Andromeda McKee rebuilt her life in the violent embrace of the Legion of the Damned in the days when cyborgs were first being introduced. Now she must choose between her conscience and her desire for vengeance...
In a different world, Lady Catherine “Cat” Carletto would never have left her pampered life behind. But when Princess Ophelia became Empress Ophelia in a coup that claimed the lives of the princess’s brother and all who supported him, including the Carletto family, Cat had to hide—or die.
She became Legionnaire Andromeda McKee, and now she’s a battle-scarred veteran who knows how to kill.
Summoned to Earth to receive the Imperial Order of Merit from the empress herself, Andromeda learns that she isn’t the sole surviving Carletto—her uncle Rex is not only still alive but also the leader of a resistance group determined to overthrow Ophelia.
Caught up in a web of intrigue, Andromeda realizes that the moment is coming when her revenge will be at hand. But will she be able to act, or will she be betrayed by those she has come to trust?
Whence it is to be noted that a prince occupying a new state should see to it that he commit all his acts of cruelty at once so as not to be obliged to return to them every day, and thus, by abstaining from repeating them, he will be able to make men feel secure . . .
The room was large enough to accommodate a hundred people if necessary. Harsh lights threw short shadows from above, the walls were bulletproof, and a large drain marked the exact center of the concrete floor.
The televised executions took place every Monday at exactly 3:00 p.m. And although Chico Martinez didn’t want to watch, he always had, even though the sight of fifty or sixty people being murdered made him ill. It wasn’t unusual to see women holding their babies, children playing on the floor, or old people strapped into their hover chairs. Some stone-faced, some crying, some praying. All guilty of what? Making a critical remark to a government informer? Spray-painting an antigovernment slogan onto a wall? Or spitting on an image of the Empress? Yes. All such offenses were punishable by death.
The images were intended to frighten the population into doing whatever Empress Ophelia wanted them to do—and, for the most part, the strategy had been successful. But there were those, Martinez among them, who were sickened by the executions and determined to stop them. So he joined the underground, took part in two flash-mob protests, and had been caught in spite of the hoodie he wore.
How? That was the sad part. His sister had sold him out. For money? For suck points? Martinez didn’t know. And with only seconds of life left it didn’t matter. He was the one standing in the execution chamber this time. And as the synths entered the room, there was nothing he could do other than control the way he died.
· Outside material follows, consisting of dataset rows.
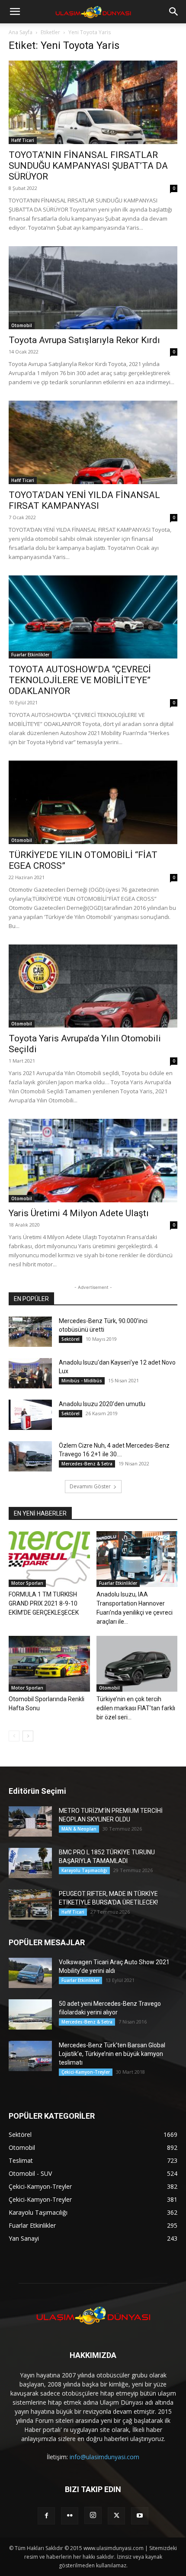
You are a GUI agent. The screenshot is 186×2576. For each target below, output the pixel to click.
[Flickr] (69, 2516)
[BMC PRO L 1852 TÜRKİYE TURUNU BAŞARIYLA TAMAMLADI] (30, 1863)
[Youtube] (139, 2516)
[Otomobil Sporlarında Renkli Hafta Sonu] (49, 1664)
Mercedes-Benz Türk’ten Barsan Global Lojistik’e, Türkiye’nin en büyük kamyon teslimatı (112, 2054)
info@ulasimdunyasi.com (104, 2457)
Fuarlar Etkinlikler (30, 655)
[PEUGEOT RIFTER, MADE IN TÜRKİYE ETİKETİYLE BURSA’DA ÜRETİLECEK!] (30, 1904)
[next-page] (27, 1736)
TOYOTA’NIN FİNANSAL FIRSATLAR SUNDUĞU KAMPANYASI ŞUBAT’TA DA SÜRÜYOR (88, 166)
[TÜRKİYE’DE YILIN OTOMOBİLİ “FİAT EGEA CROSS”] (93, 802)
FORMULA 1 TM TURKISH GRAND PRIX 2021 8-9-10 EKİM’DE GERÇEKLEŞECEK (44, 1603)
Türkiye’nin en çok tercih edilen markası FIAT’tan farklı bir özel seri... (135, 1708)
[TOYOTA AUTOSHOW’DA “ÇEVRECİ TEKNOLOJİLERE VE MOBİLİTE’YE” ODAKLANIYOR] (93, 617)
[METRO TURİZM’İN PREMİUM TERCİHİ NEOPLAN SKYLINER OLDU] (30, 1821)
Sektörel (70, 1339)
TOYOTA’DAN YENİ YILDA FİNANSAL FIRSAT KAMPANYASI (84, 500)
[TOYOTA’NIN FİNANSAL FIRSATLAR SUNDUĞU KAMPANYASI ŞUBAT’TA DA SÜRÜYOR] (93, 102)
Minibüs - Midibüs (81, 1381)
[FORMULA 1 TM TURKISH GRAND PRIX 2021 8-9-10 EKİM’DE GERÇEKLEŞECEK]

The thought caused Martinez to elbow his way up to the front rank. Millions were watching, he knew that, so he waited until the robots had raised their weapons before ripping his shirt open. Blood had been used to paint the words onto his chest. His blood. And during the last few seconds of his life, Martinez had the satisfaction of knowing that people all around the world would see them. The robots fired, and Martinez fell.
Bright sunlight slanted in through tall windows to splash the floor of the beautifully decorated room. Both Ophelia’s father and brother Alfred had both been in love with the summer residence in the Rockies. But the so-called sky castle had very little appeal for Ophelia—who preferred to live in the ancient city of Los Angeles. And that’s where she was, sitting cross-legged on the floor, spending some quality time with her five-year-old son Nicolai.
He was a bright boy, with tousled hair and inquisitive eyes. The wall screen was on, and as the synths prepared to execute fifty-seven of Ophelia’s citizens, one of them ripped his shirt open. Ragged-looking letters were visible on his bare chest. “FF,” Nicolai said. “What does that mean?”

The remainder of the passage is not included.